The money management giant’s second-quarter profits came in at $2.21 a share compared to $1.59 a year ago. Analysts’ consensus was for EPS of $2.29. Excluding acquisition-related costs and employee compensation, net income was $2.37 per diluted common share, at $463 million, up 35% compared to second-quarter 2009 diluted EPS of $1.75 but down $0.03 compared to first-quarter 2010.
Despite the doubling of income BlackRock (BLK) shares fell in trading, to as low as $141.01 a share after opening at $149.99, on market concerns about client outflows and the trend toward passively managed low-free products such as exchange-traded funds. The stock has fallen 36% this year.
“Market conditions were difficult, but overall investment performance remained strong and clients continued to award us new business in a wide variety of products,” said BlackRock Chairman and CEO Laurence Fink in the second-quarter 2010 earnings release. “Going into the merger, we knew that some clients would have to address concentration issues and that the active quantitative style was under stress industry-wide. As expected, these two issues continued to drive outflows, and are expected to do so for at least another quarter.”
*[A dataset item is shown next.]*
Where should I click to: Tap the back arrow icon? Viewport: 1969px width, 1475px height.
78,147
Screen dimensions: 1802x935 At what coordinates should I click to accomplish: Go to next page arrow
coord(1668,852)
BlackRock’s board of directors approved the repurchase of up to 5.1 million shares “to neutralize the dilutive effects of restricted stock units and options that have been granted to employees and which will become dilutive over the next several years,” according to the release.
In a report titled, “Decent Quarter and Pipeline, But Outflows Continue,” equity research analyst Michael Carrier of Deutsche Bank maintained his hold rating on BLK shares.
“While BLK remains well positioned long term with a healthy pipeline ($60B), given the attrition outflows, more modest organic growth, and limited margin expansion in the near term, we remain at Hold,” Carrier wrote.